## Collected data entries
────────

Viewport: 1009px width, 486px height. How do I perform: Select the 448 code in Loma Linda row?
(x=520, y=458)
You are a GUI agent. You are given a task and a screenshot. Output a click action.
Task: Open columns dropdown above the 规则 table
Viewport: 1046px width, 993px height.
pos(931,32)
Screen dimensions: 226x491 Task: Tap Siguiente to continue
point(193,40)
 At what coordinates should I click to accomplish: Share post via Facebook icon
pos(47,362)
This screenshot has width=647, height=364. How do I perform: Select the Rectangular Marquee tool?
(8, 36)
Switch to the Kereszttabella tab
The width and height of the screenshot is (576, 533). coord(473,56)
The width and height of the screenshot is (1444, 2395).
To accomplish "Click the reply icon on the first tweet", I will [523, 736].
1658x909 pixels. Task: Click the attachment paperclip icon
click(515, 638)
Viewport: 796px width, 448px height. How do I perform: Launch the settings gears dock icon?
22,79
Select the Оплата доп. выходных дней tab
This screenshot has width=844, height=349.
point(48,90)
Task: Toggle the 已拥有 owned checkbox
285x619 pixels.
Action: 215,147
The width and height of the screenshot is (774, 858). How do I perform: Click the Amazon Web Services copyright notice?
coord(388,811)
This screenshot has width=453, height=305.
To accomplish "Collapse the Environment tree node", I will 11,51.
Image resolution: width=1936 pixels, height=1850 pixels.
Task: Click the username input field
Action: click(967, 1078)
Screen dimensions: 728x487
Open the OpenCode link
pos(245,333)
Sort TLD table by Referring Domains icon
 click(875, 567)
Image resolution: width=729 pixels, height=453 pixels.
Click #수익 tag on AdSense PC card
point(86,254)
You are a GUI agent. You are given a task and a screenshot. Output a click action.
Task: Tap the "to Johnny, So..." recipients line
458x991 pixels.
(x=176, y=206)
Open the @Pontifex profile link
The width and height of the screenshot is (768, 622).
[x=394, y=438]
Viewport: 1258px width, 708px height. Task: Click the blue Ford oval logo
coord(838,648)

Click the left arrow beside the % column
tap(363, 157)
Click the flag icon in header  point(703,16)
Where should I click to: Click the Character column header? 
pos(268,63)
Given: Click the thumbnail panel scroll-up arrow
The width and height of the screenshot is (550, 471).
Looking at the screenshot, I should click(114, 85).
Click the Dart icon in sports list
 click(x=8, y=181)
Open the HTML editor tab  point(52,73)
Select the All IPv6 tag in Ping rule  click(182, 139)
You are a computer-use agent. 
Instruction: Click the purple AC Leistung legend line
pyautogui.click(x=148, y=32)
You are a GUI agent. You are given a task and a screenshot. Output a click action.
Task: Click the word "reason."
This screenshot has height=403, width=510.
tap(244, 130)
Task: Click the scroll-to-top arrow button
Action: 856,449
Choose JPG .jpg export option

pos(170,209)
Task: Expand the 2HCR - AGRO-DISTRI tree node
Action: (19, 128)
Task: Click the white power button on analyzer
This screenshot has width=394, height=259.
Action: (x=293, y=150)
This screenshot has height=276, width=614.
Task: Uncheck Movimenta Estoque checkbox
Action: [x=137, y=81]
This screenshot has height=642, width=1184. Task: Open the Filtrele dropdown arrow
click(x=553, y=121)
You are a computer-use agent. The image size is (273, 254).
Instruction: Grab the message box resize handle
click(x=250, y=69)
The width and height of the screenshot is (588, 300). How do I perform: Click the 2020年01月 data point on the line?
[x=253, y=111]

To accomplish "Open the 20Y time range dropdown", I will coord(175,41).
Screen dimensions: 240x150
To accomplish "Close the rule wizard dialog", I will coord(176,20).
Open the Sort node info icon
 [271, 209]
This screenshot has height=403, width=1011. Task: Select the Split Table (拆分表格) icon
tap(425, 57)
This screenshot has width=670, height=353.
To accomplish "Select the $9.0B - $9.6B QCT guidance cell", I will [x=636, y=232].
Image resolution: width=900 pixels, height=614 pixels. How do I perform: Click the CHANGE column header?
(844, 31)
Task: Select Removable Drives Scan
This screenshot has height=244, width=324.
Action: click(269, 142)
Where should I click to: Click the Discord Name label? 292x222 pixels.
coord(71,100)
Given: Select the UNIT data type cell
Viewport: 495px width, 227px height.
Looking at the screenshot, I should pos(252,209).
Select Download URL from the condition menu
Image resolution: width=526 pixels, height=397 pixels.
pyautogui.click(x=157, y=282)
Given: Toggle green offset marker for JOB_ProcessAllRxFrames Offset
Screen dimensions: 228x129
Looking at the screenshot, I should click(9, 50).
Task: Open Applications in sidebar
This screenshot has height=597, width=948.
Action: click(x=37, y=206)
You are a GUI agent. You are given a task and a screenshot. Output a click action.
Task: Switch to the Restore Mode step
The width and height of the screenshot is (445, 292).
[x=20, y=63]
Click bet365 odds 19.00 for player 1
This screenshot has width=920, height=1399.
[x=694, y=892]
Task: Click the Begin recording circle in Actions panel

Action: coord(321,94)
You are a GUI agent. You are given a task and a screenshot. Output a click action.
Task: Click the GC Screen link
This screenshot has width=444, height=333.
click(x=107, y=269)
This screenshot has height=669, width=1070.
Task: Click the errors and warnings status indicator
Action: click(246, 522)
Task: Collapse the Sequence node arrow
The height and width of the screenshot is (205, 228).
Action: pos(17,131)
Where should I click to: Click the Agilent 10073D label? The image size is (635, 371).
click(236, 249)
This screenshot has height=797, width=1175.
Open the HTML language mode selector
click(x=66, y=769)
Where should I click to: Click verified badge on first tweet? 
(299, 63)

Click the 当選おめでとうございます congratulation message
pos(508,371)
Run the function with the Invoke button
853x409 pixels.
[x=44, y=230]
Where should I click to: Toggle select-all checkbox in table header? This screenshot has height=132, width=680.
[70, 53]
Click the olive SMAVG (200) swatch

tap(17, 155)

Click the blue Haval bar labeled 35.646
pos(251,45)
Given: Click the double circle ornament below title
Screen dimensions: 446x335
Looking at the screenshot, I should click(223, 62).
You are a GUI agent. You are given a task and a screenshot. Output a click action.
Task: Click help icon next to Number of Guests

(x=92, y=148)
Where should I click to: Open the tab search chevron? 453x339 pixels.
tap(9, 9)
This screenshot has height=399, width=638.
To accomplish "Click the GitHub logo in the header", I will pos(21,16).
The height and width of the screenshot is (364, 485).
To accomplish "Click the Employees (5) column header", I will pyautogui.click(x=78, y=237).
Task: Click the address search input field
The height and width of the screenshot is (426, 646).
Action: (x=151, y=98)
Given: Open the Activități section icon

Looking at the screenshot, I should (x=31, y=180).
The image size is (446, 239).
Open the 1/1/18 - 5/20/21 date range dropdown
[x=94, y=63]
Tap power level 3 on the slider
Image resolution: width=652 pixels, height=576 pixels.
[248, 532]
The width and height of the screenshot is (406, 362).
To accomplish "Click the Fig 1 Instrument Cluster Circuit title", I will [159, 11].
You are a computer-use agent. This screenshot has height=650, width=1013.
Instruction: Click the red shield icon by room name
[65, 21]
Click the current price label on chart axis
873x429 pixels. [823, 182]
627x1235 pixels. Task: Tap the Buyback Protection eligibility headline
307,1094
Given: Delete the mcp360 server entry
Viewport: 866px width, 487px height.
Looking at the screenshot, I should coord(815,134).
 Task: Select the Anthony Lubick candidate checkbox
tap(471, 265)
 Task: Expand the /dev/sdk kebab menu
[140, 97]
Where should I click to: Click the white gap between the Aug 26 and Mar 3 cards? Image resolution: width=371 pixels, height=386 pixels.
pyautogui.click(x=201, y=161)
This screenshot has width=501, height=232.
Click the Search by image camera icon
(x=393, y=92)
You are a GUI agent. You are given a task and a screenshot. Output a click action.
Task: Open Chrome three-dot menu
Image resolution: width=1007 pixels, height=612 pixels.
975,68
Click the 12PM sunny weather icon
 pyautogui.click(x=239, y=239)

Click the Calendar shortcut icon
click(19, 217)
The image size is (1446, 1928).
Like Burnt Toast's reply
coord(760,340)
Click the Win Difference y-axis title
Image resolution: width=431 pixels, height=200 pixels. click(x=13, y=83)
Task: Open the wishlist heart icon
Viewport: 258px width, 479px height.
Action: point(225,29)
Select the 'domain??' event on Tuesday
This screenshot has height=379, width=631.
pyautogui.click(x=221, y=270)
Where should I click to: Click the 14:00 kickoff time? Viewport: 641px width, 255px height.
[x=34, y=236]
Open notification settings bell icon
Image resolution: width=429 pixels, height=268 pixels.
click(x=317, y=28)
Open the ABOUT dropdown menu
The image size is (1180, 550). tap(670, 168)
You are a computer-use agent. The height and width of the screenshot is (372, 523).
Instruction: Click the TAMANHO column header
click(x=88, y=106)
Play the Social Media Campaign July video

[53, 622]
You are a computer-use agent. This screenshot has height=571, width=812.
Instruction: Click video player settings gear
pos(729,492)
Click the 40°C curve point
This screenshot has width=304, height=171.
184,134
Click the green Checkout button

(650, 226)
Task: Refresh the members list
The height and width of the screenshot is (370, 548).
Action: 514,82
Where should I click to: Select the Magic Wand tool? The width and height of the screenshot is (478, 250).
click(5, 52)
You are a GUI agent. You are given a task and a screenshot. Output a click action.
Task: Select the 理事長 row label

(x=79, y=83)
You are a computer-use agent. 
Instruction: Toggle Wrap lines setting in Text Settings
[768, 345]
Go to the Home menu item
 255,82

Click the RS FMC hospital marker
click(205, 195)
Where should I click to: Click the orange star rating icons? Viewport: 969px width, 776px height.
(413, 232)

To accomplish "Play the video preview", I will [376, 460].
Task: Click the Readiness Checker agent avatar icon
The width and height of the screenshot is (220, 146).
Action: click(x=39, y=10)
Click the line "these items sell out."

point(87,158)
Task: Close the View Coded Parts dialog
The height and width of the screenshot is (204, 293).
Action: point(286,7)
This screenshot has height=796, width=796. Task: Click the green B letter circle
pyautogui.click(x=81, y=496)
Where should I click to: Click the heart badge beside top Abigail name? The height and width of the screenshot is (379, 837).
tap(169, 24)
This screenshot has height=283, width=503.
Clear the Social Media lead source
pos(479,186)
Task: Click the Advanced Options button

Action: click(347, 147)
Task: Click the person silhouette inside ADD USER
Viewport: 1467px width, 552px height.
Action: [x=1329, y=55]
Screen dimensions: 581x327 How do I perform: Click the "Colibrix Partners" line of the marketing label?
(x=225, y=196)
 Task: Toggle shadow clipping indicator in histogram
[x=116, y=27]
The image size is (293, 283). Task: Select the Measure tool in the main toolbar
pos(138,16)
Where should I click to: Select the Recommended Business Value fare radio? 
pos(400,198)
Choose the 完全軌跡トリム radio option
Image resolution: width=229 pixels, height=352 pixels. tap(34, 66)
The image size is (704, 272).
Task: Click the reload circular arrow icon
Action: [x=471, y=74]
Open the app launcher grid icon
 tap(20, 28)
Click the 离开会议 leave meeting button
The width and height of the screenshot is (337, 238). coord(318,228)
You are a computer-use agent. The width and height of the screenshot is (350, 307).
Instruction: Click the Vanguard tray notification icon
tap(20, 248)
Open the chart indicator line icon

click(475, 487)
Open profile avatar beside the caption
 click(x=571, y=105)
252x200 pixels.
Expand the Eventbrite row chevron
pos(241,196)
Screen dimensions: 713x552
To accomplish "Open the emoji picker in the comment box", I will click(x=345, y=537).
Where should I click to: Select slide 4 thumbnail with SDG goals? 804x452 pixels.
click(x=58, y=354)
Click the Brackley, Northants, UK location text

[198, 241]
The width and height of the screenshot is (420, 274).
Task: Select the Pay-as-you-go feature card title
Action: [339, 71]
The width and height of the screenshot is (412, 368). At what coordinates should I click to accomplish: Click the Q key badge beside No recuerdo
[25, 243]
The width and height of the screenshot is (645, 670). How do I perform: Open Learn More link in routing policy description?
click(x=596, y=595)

────────

## Prompt
How many lines in these records hold the string "rule"? Reply with the number alone.

## Output for this exercise
2